Зрин распахнул двери и полез на чердак. Ретиш не стал дожидаться ответа, разложил пироги на верстаке и принялся уплетать. Зрин спустился с тяжёлым узлом и поставил его перед Ретишем. Тот глухо брякнул, будто в нём миски были. Развязал. Оказалось, что это глиняные плитки с говорящими знаками. Ретиш чуть не подавился со страху.
– Это Благожины?! Да она нас обреет!
– Не её. Эти я сам делал.
– Когда?
– А по зиме. Она Умиру дала читать, а я рядом был, тоже читал и угольком на полене царапал. А потом уж на глину перенёс и обжёг.
– Как ты успел? Чего меня не позвал?
– Я звал. Да тебе больше с мальцами на горке забавляться хотелось.
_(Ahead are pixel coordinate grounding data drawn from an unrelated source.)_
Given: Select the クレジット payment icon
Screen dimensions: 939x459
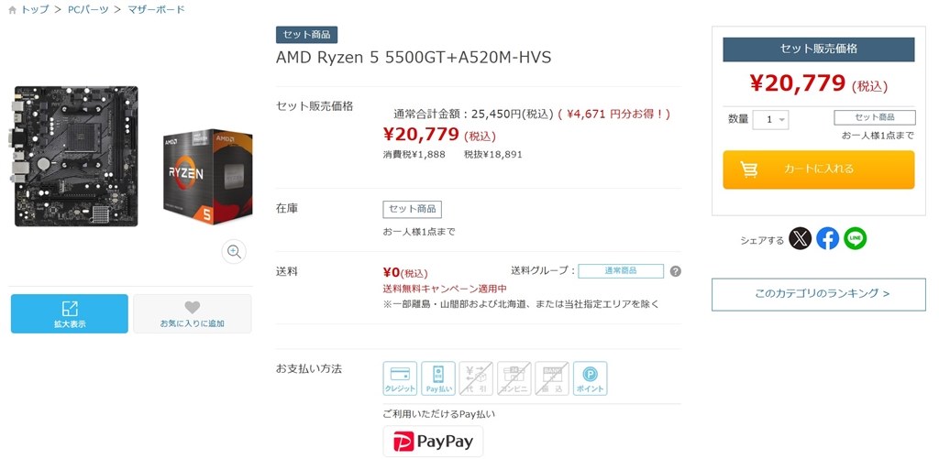Looking at the screenshot, I should tap(400, 378).
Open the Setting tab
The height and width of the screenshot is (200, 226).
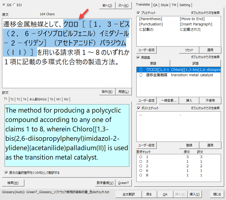[x=185, y=5]

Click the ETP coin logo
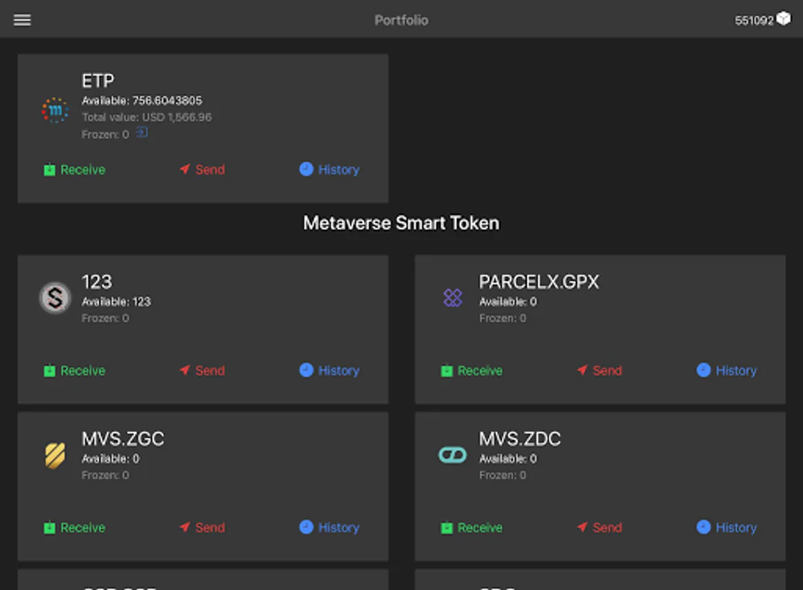[x=55, y=110]
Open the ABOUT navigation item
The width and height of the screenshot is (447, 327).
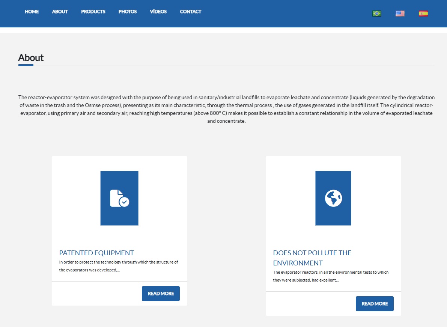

Ретиш не помнил. Про то, как с ребятнёй с обледеневшего пригорка на реку съезжали – помнил, а чтобы Зрин звал – нет. Он протянул руку к плиткам, но Зрин не дал.
– Не лапай! Умойся сперва.
По пальцам и правда стекал жир. Хорошо, что в сарае остались вёдра с водой. Ретиш забыл про еду и пошёл мыть руки.
Зрин разложил плитки на верстаке.
– Вот, тут всё по порядку. Благожины ещё её отец делал, потому она так и дрожит над ними. Здесь всё про исход и о том, откуда откровения у нашего рода.
– И в чём оно тоже сказано?
– Нет. Только о том, как Ен Блажену дар пожаловал и как тот людоедов одолел.
– Ух ты! – Ретиш схватил первую плитку, да только молчала она, ничего не хотела рассказывать.
Зрин усмехнулся:
– Скорый какой. Сперва надо знаки разобрать. – Он ткнул пальцем в нижний левый угол. – Как всё от корня растёт, так и говорящие знаки снизу читать положено. Как доверху дойдёшь, так снова вниз.
Ретиш всмотрелся. Первый знак он помнил: знак пятиродья, четыре чёрточки в ряд, пересечённые поперёк пятой, «мы». Дальше шли знаки родов. А вот над ними был незнакомый, две чёрточки и перекладина, скрепляющая их вверху.